Supply chains have been in disarray almost since the beginning of the pandemic. When lockdowns began, people started behaving differently, disrupting the manufacturing, routing, and shipping of products used personally and in businesses. The first thing that started running out was toilet paper. Why? Because we behaved differently than we did before lockdowns. People who usually spent eight hours a day at work were staying home. All of us. That meant we used more toilet paper at home.
It’s hard to change habitual patterns we use, day in and day out. The pandemic forced us to stop what we were doing, and change everything from behavior to what we bought and where we bought it. While toilet paper shortages resolved themselves within a few months, other supply chains that were disrupted due to the pandemic remain disrupted. Many companies have been forced to find new sources for products they need to finish complex builds.

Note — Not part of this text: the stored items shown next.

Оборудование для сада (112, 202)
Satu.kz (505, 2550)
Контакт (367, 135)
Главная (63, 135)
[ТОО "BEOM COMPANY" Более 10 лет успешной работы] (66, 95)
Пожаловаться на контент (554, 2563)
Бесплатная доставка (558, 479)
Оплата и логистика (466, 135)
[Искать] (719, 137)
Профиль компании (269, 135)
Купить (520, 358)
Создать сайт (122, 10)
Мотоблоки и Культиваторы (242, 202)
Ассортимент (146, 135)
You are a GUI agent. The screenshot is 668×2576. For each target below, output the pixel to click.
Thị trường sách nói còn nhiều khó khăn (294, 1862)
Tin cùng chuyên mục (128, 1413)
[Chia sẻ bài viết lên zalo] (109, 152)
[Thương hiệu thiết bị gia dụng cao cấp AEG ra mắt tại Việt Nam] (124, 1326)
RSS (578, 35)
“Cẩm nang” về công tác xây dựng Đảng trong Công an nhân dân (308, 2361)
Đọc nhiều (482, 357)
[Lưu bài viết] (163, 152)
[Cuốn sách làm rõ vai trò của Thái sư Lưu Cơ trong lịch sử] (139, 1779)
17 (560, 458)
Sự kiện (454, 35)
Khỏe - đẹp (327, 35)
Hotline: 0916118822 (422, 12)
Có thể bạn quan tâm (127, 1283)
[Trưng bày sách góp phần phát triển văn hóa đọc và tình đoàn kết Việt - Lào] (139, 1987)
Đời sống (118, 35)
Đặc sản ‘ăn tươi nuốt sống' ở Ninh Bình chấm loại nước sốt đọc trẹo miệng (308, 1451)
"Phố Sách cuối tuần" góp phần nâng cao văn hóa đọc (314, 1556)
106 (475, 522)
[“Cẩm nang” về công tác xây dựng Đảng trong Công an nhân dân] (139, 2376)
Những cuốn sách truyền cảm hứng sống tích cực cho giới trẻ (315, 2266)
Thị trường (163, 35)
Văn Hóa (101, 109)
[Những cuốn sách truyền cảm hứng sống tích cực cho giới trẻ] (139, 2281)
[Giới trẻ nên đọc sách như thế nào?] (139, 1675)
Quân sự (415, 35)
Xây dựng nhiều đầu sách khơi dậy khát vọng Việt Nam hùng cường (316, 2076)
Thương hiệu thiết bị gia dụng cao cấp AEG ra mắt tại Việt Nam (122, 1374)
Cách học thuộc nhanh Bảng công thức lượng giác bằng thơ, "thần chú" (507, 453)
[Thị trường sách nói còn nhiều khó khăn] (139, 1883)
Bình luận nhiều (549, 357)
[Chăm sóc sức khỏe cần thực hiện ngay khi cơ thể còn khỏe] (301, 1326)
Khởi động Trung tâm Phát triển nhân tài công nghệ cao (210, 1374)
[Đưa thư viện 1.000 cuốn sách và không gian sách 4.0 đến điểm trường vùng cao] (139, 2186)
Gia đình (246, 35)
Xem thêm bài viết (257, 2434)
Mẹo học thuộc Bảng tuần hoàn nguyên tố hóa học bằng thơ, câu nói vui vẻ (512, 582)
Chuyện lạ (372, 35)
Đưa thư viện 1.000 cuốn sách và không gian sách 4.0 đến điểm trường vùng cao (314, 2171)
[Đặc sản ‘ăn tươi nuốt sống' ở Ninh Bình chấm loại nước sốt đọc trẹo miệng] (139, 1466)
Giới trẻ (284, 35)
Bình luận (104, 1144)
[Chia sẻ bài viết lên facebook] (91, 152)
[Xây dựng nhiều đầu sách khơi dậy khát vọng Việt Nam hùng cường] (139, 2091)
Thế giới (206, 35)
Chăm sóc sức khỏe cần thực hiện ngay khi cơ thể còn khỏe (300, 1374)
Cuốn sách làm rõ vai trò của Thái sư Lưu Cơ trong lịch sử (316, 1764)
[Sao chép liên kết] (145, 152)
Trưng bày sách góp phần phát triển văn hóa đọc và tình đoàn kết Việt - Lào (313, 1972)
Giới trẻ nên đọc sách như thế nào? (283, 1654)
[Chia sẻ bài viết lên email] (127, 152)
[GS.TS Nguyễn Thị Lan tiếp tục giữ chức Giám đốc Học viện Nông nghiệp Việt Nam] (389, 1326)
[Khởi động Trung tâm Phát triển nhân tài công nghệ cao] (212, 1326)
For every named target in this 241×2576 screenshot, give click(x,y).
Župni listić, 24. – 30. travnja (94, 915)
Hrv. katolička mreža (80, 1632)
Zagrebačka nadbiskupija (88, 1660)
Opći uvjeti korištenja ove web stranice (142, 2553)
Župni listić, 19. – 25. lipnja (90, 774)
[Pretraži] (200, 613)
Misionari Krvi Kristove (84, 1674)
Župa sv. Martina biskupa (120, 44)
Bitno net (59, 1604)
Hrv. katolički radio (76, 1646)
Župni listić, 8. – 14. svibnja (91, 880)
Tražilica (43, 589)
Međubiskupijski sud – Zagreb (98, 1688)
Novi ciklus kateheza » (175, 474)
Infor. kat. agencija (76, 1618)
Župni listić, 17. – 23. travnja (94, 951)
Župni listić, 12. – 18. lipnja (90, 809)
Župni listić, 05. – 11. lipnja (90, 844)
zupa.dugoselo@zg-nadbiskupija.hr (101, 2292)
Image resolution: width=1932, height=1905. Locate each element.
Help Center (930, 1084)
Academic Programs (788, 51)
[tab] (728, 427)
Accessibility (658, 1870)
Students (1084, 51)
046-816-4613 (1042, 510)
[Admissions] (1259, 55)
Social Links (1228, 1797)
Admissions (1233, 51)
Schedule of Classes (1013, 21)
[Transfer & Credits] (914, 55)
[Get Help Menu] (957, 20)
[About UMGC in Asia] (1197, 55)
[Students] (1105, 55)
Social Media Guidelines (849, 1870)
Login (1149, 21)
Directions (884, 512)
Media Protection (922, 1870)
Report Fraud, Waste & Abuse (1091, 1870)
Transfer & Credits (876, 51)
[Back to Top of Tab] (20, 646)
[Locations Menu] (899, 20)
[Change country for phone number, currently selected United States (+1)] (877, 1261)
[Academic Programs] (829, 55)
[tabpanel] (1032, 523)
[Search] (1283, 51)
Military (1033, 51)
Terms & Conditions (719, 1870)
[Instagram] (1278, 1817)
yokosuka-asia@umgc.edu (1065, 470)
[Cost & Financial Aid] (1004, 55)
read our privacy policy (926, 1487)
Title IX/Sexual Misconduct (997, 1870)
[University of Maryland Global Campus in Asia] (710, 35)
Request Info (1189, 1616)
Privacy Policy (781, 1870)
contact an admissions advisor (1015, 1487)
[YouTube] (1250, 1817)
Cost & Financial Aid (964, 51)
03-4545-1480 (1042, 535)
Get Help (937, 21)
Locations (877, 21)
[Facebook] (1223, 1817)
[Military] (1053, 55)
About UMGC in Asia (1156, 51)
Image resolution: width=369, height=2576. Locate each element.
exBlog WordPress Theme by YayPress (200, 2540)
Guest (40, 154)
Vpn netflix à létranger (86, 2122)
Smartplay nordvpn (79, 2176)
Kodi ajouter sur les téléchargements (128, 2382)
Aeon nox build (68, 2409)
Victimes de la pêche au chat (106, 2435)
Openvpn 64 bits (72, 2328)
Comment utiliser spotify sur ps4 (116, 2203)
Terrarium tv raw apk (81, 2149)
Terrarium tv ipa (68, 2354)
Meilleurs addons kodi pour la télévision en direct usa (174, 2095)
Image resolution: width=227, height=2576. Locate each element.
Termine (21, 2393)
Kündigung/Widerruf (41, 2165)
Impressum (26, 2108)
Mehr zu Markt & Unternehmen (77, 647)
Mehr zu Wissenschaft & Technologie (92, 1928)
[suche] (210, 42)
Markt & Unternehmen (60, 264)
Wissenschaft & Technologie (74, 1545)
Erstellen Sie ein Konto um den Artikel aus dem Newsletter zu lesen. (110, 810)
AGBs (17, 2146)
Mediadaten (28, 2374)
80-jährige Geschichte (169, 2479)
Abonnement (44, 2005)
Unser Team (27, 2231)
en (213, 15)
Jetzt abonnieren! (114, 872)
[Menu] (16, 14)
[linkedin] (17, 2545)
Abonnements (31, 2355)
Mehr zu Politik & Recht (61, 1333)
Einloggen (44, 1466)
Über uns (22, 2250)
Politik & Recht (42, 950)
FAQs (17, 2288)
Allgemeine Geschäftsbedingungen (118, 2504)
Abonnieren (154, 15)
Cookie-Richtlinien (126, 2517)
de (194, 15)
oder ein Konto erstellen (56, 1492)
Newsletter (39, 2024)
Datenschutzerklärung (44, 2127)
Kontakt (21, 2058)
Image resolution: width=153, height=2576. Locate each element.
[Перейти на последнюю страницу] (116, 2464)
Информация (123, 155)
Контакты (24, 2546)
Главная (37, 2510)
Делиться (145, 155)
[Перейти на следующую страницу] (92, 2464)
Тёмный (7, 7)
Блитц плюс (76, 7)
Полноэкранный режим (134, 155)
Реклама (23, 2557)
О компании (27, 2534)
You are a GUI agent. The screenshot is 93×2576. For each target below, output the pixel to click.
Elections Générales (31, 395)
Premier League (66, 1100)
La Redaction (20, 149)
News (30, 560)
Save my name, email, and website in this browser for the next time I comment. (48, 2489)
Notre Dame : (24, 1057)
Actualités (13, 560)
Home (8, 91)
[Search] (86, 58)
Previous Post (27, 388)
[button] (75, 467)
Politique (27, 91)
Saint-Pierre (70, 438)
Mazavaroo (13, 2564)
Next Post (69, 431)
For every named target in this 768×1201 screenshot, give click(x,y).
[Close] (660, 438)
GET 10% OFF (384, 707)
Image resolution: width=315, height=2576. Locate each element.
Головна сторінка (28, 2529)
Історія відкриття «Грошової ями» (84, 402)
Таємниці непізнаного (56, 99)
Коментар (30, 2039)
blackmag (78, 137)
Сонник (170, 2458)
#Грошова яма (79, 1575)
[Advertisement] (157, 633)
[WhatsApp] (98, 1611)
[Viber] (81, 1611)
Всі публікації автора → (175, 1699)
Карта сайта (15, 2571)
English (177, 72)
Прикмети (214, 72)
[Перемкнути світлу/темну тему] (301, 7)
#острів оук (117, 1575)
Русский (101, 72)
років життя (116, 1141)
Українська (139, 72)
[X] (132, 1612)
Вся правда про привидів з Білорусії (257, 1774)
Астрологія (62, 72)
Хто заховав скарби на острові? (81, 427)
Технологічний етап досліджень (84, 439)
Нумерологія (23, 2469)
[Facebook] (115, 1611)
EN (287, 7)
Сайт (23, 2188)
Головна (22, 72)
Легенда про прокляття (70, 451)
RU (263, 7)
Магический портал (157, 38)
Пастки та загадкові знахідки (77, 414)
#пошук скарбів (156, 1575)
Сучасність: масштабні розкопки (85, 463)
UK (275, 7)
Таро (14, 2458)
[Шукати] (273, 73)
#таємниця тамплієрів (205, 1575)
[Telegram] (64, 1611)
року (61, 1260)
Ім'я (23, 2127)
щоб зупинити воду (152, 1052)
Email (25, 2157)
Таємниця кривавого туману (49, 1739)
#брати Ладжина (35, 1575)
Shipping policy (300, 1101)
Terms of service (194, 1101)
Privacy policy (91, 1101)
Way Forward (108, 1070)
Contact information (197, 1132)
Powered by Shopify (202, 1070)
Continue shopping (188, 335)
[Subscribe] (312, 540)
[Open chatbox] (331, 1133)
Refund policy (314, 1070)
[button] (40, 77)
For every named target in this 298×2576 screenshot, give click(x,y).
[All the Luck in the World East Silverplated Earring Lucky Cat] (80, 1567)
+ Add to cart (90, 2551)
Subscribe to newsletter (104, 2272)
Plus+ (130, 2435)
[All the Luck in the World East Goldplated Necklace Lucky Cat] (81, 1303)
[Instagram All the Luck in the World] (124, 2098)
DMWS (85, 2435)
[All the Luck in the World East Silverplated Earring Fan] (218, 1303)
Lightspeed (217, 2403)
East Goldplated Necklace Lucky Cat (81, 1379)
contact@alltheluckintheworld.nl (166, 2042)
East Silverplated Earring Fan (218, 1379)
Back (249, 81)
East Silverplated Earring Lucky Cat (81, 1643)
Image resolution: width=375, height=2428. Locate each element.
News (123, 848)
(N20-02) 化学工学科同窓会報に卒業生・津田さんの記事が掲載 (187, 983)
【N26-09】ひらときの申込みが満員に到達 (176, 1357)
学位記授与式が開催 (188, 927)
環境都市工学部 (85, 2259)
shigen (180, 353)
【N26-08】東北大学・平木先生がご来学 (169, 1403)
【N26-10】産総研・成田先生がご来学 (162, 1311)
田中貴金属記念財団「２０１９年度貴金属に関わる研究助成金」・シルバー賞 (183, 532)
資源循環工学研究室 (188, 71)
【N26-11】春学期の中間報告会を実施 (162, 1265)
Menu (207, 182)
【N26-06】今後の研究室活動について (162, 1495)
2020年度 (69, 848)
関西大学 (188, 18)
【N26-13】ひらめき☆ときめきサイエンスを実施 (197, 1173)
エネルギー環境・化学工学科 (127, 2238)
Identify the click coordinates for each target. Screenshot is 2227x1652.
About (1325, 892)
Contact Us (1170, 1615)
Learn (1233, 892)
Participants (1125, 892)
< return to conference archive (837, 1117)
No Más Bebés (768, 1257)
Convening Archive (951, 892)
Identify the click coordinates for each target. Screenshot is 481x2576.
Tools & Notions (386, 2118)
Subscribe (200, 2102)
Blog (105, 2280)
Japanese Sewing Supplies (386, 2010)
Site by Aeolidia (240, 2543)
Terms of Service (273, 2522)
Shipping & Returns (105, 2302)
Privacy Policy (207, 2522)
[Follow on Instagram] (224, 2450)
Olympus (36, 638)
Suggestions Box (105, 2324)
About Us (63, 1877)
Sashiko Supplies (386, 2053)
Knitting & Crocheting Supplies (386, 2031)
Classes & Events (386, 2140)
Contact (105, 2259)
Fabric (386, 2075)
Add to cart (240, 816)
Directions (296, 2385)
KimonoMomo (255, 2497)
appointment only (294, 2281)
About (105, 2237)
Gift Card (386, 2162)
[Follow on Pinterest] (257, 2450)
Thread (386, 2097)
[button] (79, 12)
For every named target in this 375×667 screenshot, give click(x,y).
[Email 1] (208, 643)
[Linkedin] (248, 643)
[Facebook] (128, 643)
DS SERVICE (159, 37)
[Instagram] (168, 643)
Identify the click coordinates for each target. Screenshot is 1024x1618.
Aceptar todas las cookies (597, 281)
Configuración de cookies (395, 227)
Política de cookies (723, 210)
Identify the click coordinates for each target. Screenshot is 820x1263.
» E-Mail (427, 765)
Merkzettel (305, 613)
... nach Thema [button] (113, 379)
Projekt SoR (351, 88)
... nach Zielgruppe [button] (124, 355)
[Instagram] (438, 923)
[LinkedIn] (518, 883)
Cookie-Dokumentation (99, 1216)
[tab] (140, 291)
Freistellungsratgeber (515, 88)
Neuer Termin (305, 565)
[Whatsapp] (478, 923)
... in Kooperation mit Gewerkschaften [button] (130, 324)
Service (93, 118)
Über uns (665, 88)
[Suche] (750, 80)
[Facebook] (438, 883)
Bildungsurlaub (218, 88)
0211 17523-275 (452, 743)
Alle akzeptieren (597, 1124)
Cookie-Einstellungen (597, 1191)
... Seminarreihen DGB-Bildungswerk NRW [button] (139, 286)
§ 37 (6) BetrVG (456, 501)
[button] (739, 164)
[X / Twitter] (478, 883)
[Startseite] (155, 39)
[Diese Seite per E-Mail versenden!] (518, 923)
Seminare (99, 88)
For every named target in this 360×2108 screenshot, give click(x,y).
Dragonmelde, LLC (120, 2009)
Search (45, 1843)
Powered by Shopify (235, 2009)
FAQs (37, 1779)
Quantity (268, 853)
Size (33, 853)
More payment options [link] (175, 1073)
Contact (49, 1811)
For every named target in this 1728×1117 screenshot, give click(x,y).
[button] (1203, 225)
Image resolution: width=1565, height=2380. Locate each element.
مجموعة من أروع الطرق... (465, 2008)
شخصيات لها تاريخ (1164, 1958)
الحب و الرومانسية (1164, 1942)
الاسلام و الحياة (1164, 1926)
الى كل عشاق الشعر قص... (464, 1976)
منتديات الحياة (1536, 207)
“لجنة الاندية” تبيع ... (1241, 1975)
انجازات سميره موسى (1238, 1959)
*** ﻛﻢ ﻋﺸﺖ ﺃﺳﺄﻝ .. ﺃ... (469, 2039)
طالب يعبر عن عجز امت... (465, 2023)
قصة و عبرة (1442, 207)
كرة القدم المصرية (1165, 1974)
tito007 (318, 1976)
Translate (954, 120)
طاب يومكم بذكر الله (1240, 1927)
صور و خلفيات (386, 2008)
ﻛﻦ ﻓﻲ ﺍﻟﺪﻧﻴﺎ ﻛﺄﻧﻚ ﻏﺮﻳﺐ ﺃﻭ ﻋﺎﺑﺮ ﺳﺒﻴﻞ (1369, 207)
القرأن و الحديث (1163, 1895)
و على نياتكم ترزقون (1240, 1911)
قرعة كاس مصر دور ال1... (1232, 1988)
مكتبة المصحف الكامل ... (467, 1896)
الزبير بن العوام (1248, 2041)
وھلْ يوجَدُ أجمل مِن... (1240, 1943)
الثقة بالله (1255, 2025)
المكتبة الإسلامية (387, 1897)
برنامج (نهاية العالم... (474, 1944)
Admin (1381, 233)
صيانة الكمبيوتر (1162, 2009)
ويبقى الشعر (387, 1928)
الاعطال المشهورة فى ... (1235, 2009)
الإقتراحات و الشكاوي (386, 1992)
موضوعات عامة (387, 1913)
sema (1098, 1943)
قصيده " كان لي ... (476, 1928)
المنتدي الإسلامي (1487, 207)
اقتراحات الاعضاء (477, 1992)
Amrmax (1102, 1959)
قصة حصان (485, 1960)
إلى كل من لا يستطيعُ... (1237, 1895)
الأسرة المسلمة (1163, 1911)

The last two years have highlighted major issues with how companies source products. It’s hard to make a profit when you don’t have all the parts you need to complete your most popular product. If you’re not able to build your product on schedule, what do you do?
What Caused Supply Chain Issues?
One problem isn’t what caused global supply chain issues. While the first cause was the regional lockdowns at the beginning of the pandemic, more problems have cropped up since.
- Demand spikes due to changed behaviors and spending government stimulus money
- Raw material and component shortages due to labor shortages, closed businesses, and transport issues
- Labor shortages due to shutdowns, businesses closing, personnel loss, lack of childcare, and workplace safety protocols
- Manufacturing capacity issues brought on by labor shortages, disrupted global fulfillment, and rapid changes in consumer spending
- Major transportation issues, including considerable backlogs at shipping ports, and loss of commercial truck drivers amid surging demand
These problems have not gone away, resulting in higher prices and worker distress, which resulted in essential workers quitting or retiring from their jobs. This then restarts the cycle by causing more labor shortages.
How Do We Resolve Supply Chain Issues in 2022?
While we’ve found ways to live in a world with COVID-19, we haven’t resolved many of the issues causing supply chain disruptions. Within the US, most businesses are back in operation (if they didn’t close permanently), although many still have labor shortages. So, what can companies do to improve, replace, or work around supply chain disruptions?
Taking the First Step for the Short Term
Segmenting manufacturing priorities is one workaround. While this won’t resolve the problems causing supply chain shortages, it can be used as a stopgap measure.
Start by prioritizing key products and use that prioritization to inform all your supply chain and
labor issues. Acknowledging that segmenting your manufacturing and fulfillment process is a temporary measure, take into account value and risk, and include your cross-functional stakeholders in the decision-making.
Once you prioritize your own company’s processes, you can work with your suppliers to move some supplies to the “must-have” category, and defer other supply lines.
Using segmentation as a model requires assessing operational, commercial, and financial parameters, such as lead time, margin, demand variability, profitability, capacity, and service levels. By doing so, you have a holistic view of product priorities. Once in place, this plan will change your procurement, production schedule, and customer service directives.
Long Term Supply Chain Solutions
The pandemic has taught us that supply chains aren’t as secure as we thought. Sometimes what we think is the most cost-effective solution can turn into a costly error. Supply and demand can change quickly, and being better prepared to protect supply chains needs to be prioritized. What is the best solution?
1. Make People a Priority
Revamp your procurement model with digitally-driven methods, and work smarter within your supplier ecosystem, with internal customers and external partners.
2. Secure Your Supply Chain
Mitigate supply chain uncertainties by improving your supply chain management with all your vendors, no matter how small. The pandemic has shown us the smallest parts can cause the biggest problems.
3. Use Funds Wisely
Minimize unnecessary spending to have cash in reserve for future growth and supply chain management issues to lower risk factors.
4. Add Resiliency to Your Supply Chains
Improve risk management strategies with supply chain issues in mind to ensure purpose-led, resilient procurement decisions.
5. Innovate with Goals in Mind
As the economy recovers, make customer-centricity a high priority, and learn to build trust, offer transparency, and inspire innovation with a purpose-led approach.
Supply Chain Issues Will Continue
We can expect supply chain issues to continue, like the semiconductor chip shortage. But how we respond to these shortages will affect growth, revenues, and profits to our businesses going forward.